A GREAT blog post by a teacher testing Doug Lemov's techniques, as outlined in the fabulous Teach Like a Champion:

 

I'm not one to take a book like Doug Lemov's on faith.  I loved the ideas, and I loved the techniques, but I also wasn't completely convinced that his work was truly useful to everybody.  And Paul Bambrick-Santoyo asserted even more radically in his book that the only way to close the achievement gap was to create and then dig deep into the data about individual students and their responses to individually crafted questions.

 

So I did what any good scientist would do.  I conducted a test, in two parts. The first part was that I taught for two weeks, very consciously using Doug Lemov's techniques, in the first part of May.  I used the techniques with two classes of ninth graders, who were graduating anyway, and thus avoided the risk of accidentally 'contaminating' a class with bad ideas.  I then spent the last two weeks of school "doing what I usually do" and being much less strict about using Lemov's techniques.

 

…The results were staggeringly obvious.  I almost fell over in shock.

 

On almost all of the questions in the first half of the multiple choice examination, every student picked the best or second best answer.  No one picked the wrong answer, and there were only four 'inadequate' answers.   Doing things my usual way, though, resulted in incredibly low scores across the board.  The number of 'inadequate' and 'second-best' answers surged.  All of the no-response-givens were in the second half of the test, and most of them in the last quarter of the test — the material most recently studied.

 

…The essays were even more revealing, once I had a clear set of guidelines about what I was looking for. 

 

…All of them wrote clearly and consciously and competently about those portions of Gilgamesh which they had learned while I used Lemov's techniques in the classroom and in assessing work.  They had grasped and absorbed that material thoroughly.  That material dealing with the current events of the Deepwater Horizon oil spill in the Gulf — they got that material too, if I taught it during the first two weeks of class.
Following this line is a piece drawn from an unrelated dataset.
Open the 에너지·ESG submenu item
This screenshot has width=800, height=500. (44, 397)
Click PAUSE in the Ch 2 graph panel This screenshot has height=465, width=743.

If it was stuff I presented to them in my usual way, about half of them got it, a third more sort-of got it, and the rest of them didn't.

 

The irony here is that without Bambrick-Santoyo's insistence on a carefully designed test or assessment, I wouldn't have known any of this.  I could have taught Lemov's way, or dumped most of it, or kept only the interesting parts.  I'd have philosophically agreed with him, or not, and moved on.  But by deciding to test both of them together, and 'comparing notes' so to speak, I learned things about them, and about my students, and about myself, that thirteen years of teaching hadn't taught me.